And I look out to a sick, lonely world. 

I am sick and lonely.

And I am enchanted by all of creation, its love and its beauty. 

It’s love. It’s beauty. 

And I am despondent

at the hatred and the venom, 

the wrongness

and the blight. 

I fear for the world

as the beast swallows the Sun — 

cast are we

into the night. 

But I’ve seen

a certain kind of Sunlight

fell from the heavens —

caught by none other

than the miraculous gleam

of my best friends’ eyes.

Life itself. I stare, I stare. It shifts, illusory, feigning fixedness. It is a solid liquid, the coldest fire, burning ice, benevolent evil, malevolent goodness. The darkness is blindingly bright, the light is its own shadow.

I’ll never know who I am. I mimic the world out of sheer adoration. Water! Water! Water! Just when I am certain of my reflection, I touch. Ripples spread outward, the image changes, now that’s the real you, what were you thinking? I touch again, the cycle continues. I would be Narcissus if there was a self to admire.

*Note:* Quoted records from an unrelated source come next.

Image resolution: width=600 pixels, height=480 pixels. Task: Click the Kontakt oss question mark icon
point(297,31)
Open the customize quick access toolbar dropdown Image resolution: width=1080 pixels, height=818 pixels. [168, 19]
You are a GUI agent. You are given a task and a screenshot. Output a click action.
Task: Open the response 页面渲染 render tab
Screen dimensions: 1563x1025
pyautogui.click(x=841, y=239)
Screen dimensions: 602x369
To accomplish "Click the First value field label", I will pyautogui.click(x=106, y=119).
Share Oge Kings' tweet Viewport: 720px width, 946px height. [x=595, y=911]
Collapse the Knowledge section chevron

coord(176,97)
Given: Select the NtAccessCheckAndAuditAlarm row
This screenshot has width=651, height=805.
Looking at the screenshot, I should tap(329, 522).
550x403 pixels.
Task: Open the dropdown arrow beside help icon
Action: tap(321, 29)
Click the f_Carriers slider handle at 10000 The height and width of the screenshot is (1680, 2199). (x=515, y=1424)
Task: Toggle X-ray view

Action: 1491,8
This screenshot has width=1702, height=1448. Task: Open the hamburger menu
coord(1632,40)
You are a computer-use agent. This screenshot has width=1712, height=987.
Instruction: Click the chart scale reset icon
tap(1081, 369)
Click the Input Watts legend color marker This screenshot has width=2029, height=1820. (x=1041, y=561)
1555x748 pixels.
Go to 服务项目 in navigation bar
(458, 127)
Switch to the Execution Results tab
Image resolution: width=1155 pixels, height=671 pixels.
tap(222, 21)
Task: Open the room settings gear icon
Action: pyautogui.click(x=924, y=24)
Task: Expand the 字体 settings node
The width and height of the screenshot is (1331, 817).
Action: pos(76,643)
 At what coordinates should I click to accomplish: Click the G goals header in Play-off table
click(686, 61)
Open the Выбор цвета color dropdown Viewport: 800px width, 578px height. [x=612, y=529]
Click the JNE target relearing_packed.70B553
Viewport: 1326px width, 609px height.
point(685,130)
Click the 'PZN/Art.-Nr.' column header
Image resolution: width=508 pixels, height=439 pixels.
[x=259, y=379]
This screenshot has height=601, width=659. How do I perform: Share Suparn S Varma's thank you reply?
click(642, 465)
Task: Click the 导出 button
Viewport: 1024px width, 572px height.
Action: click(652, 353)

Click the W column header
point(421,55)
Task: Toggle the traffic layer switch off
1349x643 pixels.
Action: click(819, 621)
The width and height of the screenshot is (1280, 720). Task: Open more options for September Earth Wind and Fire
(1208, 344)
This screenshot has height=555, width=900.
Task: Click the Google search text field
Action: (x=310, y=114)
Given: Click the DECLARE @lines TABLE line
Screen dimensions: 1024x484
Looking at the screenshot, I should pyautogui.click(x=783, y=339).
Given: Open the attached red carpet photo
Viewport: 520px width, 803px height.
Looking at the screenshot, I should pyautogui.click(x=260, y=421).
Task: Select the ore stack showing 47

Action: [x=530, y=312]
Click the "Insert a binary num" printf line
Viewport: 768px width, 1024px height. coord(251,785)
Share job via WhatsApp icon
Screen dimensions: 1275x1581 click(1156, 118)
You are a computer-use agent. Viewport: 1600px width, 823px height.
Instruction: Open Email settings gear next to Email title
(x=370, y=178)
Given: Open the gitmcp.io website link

I was staring at a pond. The ponds are pupils. The pupils of every passerby. Every friend. Every enemy. Every world leader. Every vagabond. I see me, but it is not me, my selfhood is not localized, like a drop of water in the ocean claiming the ocean as itself — the ocean claims the drop as itself.

Individualism is a prison, you form a self and are separate. You defend your cell bars with your life.

Collectivism is a prison, fall into line. All of our Selves are nailed to pseudo-sacrificial crosses, die unto yourself for some greater, false “good.” Die for us. Die for us. Die for us.

Where is the freedom?

Is the freedom the liminal space between every opposite?